> **INFORMATION GIVEN**
------------

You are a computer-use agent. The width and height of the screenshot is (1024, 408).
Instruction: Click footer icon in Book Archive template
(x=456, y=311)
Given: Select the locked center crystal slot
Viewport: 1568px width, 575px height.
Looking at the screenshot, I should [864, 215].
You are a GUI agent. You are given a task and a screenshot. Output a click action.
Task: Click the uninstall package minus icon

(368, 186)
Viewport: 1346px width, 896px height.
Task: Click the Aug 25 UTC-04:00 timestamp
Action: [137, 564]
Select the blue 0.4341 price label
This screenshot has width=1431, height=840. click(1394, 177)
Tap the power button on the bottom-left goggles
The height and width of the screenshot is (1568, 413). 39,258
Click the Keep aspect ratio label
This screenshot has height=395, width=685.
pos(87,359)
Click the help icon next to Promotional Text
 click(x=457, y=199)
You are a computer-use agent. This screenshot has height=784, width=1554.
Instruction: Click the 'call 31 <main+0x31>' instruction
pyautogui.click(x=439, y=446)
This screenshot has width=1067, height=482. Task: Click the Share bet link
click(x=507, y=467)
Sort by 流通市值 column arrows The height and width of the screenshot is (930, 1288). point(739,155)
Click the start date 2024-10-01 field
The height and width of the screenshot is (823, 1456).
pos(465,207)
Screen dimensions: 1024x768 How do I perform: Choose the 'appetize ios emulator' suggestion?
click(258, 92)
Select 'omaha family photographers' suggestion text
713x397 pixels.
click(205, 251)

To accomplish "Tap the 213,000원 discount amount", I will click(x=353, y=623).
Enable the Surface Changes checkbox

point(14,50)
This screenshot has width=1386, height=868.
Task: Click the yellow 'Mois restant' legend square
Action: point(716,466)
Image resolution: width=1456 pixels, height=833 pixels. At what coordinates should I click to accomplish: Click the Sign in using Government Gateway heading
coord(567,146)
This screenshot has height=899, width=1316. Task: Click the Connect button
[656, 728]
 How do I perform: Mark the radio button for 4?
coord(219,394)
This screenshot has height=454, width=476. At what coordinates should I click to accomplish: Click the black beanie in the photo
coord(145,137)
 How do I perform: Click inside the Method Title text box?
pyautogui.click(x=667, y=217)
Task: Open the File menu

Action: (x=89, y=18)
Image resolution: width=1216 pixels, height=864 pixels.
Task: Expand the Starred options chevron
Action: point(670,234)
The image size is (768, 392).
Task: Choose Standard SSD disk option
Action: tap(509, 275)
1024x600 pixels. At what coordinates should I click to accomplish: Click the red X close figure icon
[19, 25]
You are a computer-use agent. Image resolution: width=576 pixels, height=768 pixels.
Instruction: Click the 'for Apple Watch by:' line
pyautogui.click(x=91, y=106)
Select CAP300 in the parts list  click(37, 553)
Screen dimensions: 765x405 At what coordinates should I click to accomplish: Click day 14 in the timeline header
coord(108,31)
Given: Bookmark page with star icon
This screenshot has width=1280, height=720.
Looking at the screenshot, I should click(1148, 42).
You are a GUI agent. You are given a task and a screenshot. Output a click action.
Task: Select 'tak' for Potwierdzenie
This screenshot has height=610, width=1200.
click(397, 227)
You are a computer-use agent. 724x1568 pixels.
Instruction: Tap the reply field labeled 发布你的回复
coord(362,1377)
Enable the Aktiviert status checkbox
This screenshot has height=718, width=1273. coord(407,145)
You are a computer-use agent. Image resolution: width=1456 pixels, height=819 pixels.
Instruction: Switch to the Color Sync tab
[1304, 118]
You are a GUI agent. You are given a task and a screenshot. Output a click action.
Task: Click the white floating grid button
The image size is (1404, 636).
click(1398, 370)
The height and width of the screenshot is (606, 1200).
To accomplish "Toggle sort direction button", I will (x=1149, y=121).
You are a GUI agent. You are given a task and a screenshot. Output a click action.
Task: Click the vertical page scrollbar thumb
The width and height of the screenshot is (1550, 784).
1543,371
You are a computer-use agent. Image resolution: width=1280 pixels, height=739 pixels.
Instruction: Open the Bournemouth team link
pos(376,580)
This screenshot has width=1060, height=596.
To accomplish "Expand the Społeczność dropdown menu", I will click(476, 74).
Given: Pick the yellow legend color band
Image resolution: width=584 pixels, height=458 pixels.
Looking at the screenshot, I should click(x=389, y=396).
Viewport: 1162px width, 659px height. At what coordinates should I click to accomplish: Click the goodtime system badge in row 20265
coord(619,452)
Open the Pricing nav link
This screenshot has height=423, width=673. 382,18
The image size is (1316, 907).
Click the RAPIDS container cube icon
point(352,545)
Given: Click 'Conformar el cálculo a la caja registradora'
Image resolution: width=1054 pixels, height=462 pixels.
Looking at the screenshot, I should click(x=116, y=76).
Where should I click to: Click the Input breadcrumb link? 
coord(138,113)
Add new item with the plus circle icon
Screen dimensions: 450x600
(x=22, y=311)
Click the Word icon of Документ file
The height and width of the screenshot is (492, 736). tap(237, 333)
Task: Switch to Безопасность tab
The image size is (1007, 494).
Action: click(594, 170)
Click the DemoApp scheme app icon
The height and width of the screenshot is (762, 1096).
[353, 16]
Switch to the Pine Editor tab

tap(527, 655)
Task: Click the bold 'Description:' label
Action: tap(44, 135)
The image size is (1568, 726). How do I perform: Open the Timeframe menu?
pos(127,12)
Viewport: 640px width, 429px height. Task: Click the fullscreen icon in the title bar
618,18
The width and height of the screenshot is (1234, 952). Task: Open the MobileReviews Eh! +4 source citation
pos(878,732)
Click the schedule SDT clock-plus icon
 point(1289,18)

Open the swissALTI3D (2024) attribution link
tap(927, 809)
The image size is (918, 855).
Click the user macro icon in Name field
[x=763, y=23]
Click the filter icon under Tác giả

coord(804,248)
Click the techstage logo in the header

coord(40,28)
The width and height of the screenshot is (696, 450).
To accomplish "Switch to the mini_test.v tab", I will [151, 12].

------------

> **THE EXERCISE**
Rewrite all of the data above, replacing every "How do I perform" with "How can I complete" and leaving everything else as it is.

> **SOLUTION TO THIS TASK**
You are a computer-use agent. The width and height of the screenshot is (1024, 408).
Instruction: Click footer icon in Book Archive template
(x=456, y=311)
Given: Select the locked center crystal slot
Viewport: 1568px width, 575px height.
Looking at the screenshot, I should [864, 215].
You are a GUI agent. You are given a task and a screenshot. Output a click action.
Task: Click the uninstall package minus icon

(368, 186)
Viewport: 1346px width, 896px height.
Task: Click the Aug 25 UTC-04:00 timestamp
Action: [137, 564]
Select the blue 0.4341 price label
This screenshot has width=1431, height=840. click(1394, 177)
Tap the power button on the bottom-left goggles
The height and width of the screenshot is (1568, 413). 39,258
Click the Keep aspect ratio label
This screenshot has height=395, width=685.
pos(87,359)
Click the help icon next to Promotional Text
 click(x=457, y=199)
You are a computer-use agent. This screenshot has height=784, width=1554.
Instruction: Click the 'call 31 <main+0x31>' instruction
pyautogui.click(x=439, y=446)
This screenshot has width=1067, height=482. Task: Click the Share bet link
click(x=507, y=467)
Sort by 流通市值 column arrows The height and width of the screenshot is (930, 1288). point(739,155)
Click the start date 2024-10-01 field
The height and width of the screenshot is (823, 1456).
pos(465,207)
Screen dimensions: 1024x768 How can I complete: Choose the 'appetize ios emulator' suggestion?
click(258, 92)
Select 'omaha family photographers' suggestion text
713x397 pixels.
click(205, 251)

To accomplish "Tap the 213,000원 discount amount", I will click(x=353, y=623).
Enable the Surface Changes checkbox

point(14,50)
This screenshot has width=1386, height=868.
Task: Click the yellow 'Mois restant' legend square
Action: point(716,466)
Image resolution: width=1456 pixels, height=833 pixels. At what coordinates should I click to accomplish: Click the Sign in using Government Gateway heading
coord(567,146)
This screenshot has height=899, width=1316. Task: Click the Connect button
[656, 728]
 How can I complete: Mark the radio button for 4?
coord(219,394)
This screenshot has height=454, width=476. At what coordinates should I click to accomplish: Click the black beanie in the photo
coord(145,137)
 How can I complete: Click inside the Method Title text box?
pyautogui.click(x=667, y=217)
Task: Open the File menu

Action: (x=89, y=18)
Image resolution: width=1216 pixels, height=864 pixels.
Task: Expand the Starred options chevron
Action: point(670,234)
The image size is (768, 392).
Task: Choose Standard SSD disk option
Action: tap(509, 275)
1024x600 pixels. At what coordinates should I click to accomplish: Click the red X close figure icon
[19, 25]
You are a computer-use agent. Image resolution: width=576 pixels, height=768 pixels.
Instruction: Click the 'for Apple Watch by:' line
pyautogui.click(x=91, y=106)
Select CAP300 in the parts list  click(37, 553)
Screen dimensions: 765x405 At what coordinates should I click to accomplish: Click day 14 in the timeline header
coord(108,31)
Given: Bookmark page with star icon
This screenshot has width=1280, height=720.
Looking at the screenshot, I should click(1148, 42).
You are a GUI agent. You are given a task and a screenshot. Output a click action.
Task: Select 'tak' for Potwierdzenie
This screenshot has height=610, width=1200.
click(397, 227)
You are a computer-use agent. 724x1568 pixels.
Instruction: Tap the reply field labeled 发布你的回复
coord(362,1377)
Enable the Aktiviert status checkbox
This screenshot has height=718, width=1273. coord(407,145)
You are a computer-use agent. Image resolution: width=1456 pixels, height=819 pixels.
Instruction: Switch to the Color Sync tab
[1304, 118]
You are a GUI agent. You are given a task and a screenshot. Output a click action.
Task: Click the white floating grid button
The image size is (1404, 636).
click(1398, 370)
The height and width of the screenshot is (606, 1200).
To accomplish "Toggle sort direction button", I will (x=1149, y=121).
You are a GUI agent. You are given a task and a screenshot. Output a click action.
Task: Click the vertical page scrollbar thumb
The width and height of the screenshot is (1550, 784).
1543,371
You are a computer-use agent. Image resolution: width=1280 pixels, height=739 pixels.
Instruction: Open the Bournemouth team link
pos(376,580)
This screenshot has width=1060, height=596.
To accomplish "Expand the Społeczność dropdown menu", I will click(476, 74).
Given: Pick the yellow legend color band
Image resolution: width=584 pixels, height=458 pixels.
Looking at the screenshot, I should click(x=389, y=396).
Viewport: 1162px width, 659px height. At what coordinates should I click to accomplish: Click the goodtime system badge in row 20265
coord(619,452)
Open the Pricing nav link
This screenshot has height=423, width=673. 382,18
The image size is (1316, 907).
Click the RAPIDS container cube icon
point(352,545)
Given: Click 'Conformar el cálculo a la caja registradora'
Image resolution: width=1054 pixels, height=462 pixels.
Looking at the screenshot, I should click(x=116, y=76).
Where should I click to: Click the Input breadcrumb link? 
coord(138,113)
Add new item with the plus circle icon
Screen dimensions: 450x600
(x=22, y=311)
Click the Word icon of Документ file
The height and width of the screenshot is (492, 736). tap(237, 333)
Task: Switch to Безопасность tab
The image size is (1007, 494).
Action: click(594, 170)
Click the DemoApp scheme app icon
The height and width of the screenshot is (762, 1096).
[353, 16]
Switch to the Pine Editor tab

tap(527, 655)
Task: Click the bold 'Description:' label
Action: tap(44, 135)
The image size is (1568, 726). How can I complete: Open the Timeframe menu?
pos(127,12)
Viewport: 640px width, 429px height. Task: Click the fullscreen icon in the title bar
618,18
The width and height of the screenshot is (1234, 952). Task: Open the MobileReviews Eh! +4 source citation
pos(878,732)
Click the schedule SDT clock-plus icon
 point(1289,18)

Open the swissALTI3D (2024) attribution link
tap(927, 809)
The image size is (918, 855).
Click the user macro icon in Name field
[x=763, y=23]
Click the filter icon under Tác giả

coord(804,248)
Click the techstage logo in the header

coord(40,28)
The width and height of the screenshot is (696, 450).
To accomplish "Switch to the mini_test.v tab", I will [151, 12].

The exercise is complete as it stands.